Colours available (although technically only of – secondary – importance for the human): Blue Atoll, Sockeye Red and Wave Orange

Sizes: XXS-XL

Ruffwear size advice:

We were following our trusted German dog accessory shop’s advice for Ruffwear sizing: if between two sizes, always size down. This is not what the UK Ruffwear people will tell you on the phone (we had the shop here call for size advice). Sizing down definitely works for us/Micro, who is broader chested, but otherwise small.

Like with all Ruffwear products it’s a little tricky for dogs who are broader chested, but otherwise of a smaller and shorter build. But, as I said, sizing down usually works. Micro fits an XS comfortably. From his chest measurements, he would need an S. Size S doesn’t take into account that a larger chest does not necessarily come with a larger /longer dog, and that cuts off his private parts in a rather uncomfortable way. It seemed to fit well in the shop, and Micro ran around for quite a while, not showing any signs of wanting to get rid off the thing.

Time for the beach test


Micro quite quickly got the idea that the vest would help him swim with more ease, and he sprinted into the sea to retrieve his toy with much more ease and panache than the previous years. He was able to go in and out of the water all by himself! The beach doesn’t have a gradual access, and so, as a small dog, you’re already in over your head after the first wave. A lot of dogs don’t go in on their own at all because of that. Owners will carry them in to cool them down, but not all dogs really enjoy that. Dogs who loved this beach were generally larger breeds (lots of cross-breeds this year, adopting programmes seem to have improved over the years!).
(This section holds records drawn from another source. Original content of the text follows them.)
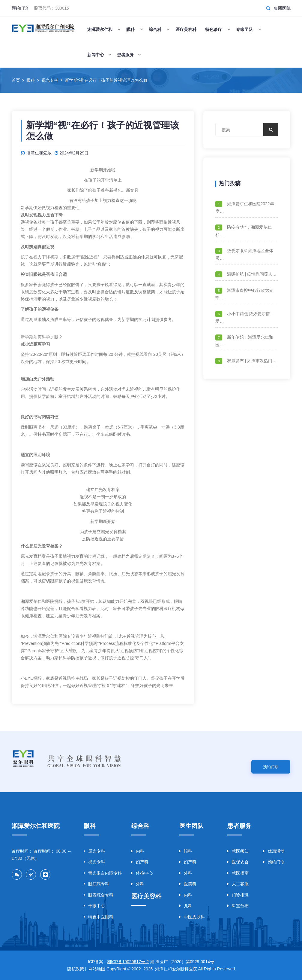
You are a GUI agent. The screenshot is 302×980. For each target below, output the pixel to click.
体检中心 (142, 873)
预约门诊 (20, 8)
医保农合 (238, 862)
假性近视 (89, 257)
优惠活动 (274, 851)
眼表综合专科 (98, 895)
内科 (138, 851)
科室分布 (238, 906)
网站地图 (97, 969)
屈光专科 (94, 851)
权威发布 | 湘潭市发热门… (252, 361)
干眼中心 (94, 906)
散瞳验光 (71, 264)
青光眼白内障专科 (103, 873)
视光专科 (94, 862)
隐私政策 (76, 969)
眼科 (186, 851)
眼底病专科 (96, 884)
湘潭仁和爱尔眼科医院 (176, 969)
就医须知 (238, 851)
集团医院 (282, 8)
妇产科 (140, 862)
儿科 (186, 906)
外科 (138, 884)
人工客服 (238, 884)
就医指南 (238, 873)
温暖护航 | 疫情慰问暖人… (252, 274)
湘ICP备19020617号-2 (128, 961)
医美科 (188, 884)
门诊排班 (238, 895)
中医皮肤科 (192, 917)
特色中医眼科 (98, 917)
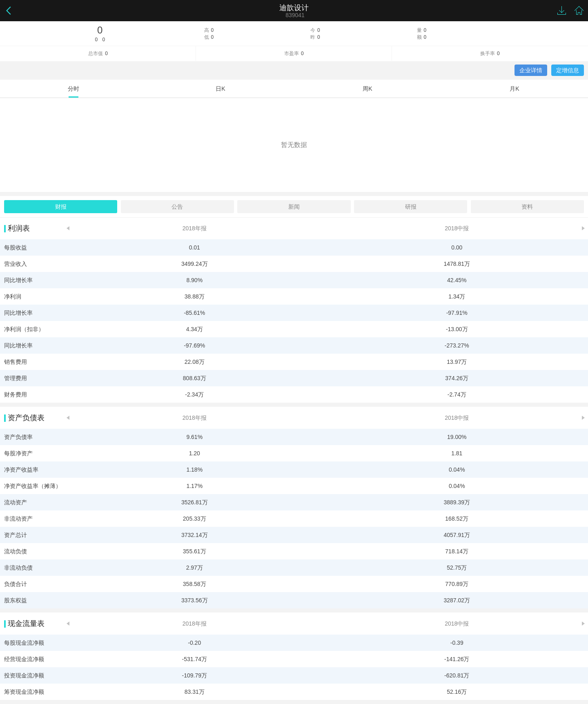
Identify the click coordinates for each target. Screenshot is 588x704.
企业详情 (531, 70)
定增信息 (568, 70)
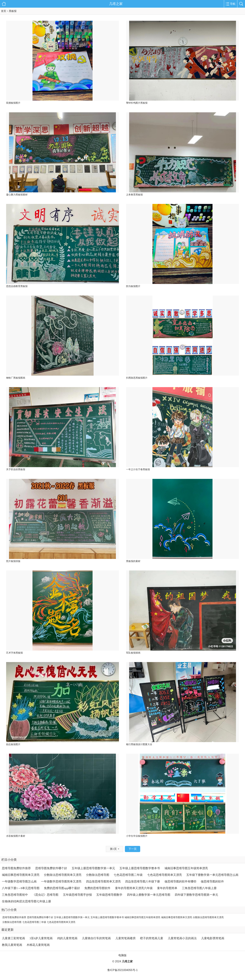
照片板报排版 (13, 561)
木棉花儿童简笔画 (38, 945)
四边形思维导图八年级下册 (143, 881)
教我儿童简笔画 (12, 945)
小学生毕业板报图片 (137, 836)
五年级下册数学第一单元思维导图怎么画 (212, 875)
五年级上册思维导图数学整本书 (139, 868)
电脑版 (122, 955)
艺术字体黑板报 (14, 653)
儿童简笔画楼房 (125, 938)
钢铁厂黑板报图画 (16, 378)
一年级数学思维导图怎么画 (19, 881)
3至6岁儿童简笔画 (41, 938)
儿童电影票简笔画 (213, 938)
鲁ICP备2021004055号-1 (122, 970)
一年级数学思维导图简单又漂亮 (61, 881)
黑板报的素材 (133, 561)
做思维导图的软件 (212, 881)
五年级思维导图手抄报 (77, 895)
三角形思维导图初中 (15, 895)
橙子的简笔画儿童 (151, 938)
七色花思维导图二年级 (128, 875)
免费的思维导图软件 (97, 888)
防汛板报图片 (133, 286)
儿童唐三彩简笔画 (13, 938)
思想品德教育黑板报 (17, 286)
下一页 (133, 849)
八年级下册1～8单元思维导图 (21, 888)
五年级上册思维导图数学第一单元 (93, 868)
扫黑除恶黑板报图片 (137, 378)
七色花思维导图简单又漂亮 (164, 875)
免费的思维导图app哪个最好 (62, 888)
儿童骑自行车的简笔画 (96, 938)
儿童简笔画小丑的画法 (182, 938)
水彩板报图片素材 (16, 836)
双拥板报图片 (13, 103)
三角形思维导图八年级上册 (199, 888)
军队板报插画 (133, 653)
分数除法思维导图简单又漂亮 (62, 875)
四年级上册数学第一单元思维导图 (149, 895)
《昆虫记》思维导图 (45, 895)
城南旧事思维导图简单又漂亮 (21, 875)
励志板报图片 (13, 744)
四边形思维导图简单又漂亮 (103, 881)
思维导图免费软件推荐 (16, 868)
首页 (3, 11)
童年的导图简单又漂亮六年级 (134, 888)
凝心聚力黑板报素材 (17, 194)
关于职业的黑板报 (16, 469)
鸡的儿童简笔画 (67, 938)
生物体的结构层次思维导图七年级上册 (26, 901)
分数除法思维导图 (98, 875)
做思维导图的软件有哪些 (180, 881)
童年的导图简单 (167, 888)
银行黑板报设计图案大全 (139, 744)
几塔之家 (116, 4)
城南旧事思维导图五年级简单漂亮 (186, 868)
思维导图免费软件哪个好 (51, 868)
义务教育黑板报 (135, 194)
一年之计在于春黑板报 (138, 469)
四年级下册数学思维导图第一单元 (196, 895)
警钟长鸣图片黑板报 (137, 103)
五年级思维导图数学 (109, 895)
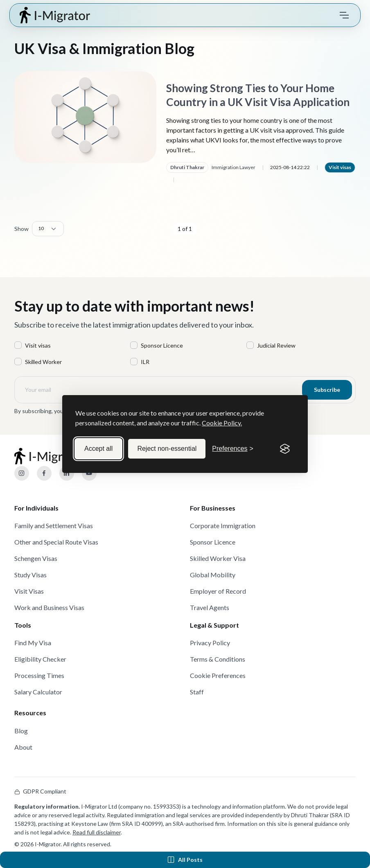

The handle of the vest is quite sturdy and we were able to lift Micro without a problem. In terms of general fit, the life vest could be a little more snug around his waist – there was a gap when we carried him in like a hand bag (to the delight of half of the people on the dog beach). For Micro, the panels under his belly almost meet so he gets a lot of support. I’m not sure, if it’s intentionally designed like that or just happened to be the case for us. If the panels didn’t meet, there would be a lot less belly support (just on the straps) and that might be the reason why some dogs in the reviews didn’t quite take to this life vest.

The 3-point-fit system is similar to all Ruffwear products, plus velcro to shorter the straps. It means that you should do a first fitting with your dog at home. There is no way with all the sand (and probably a wiggly dog) that you’ll easily manage to adjust the straps on the beach.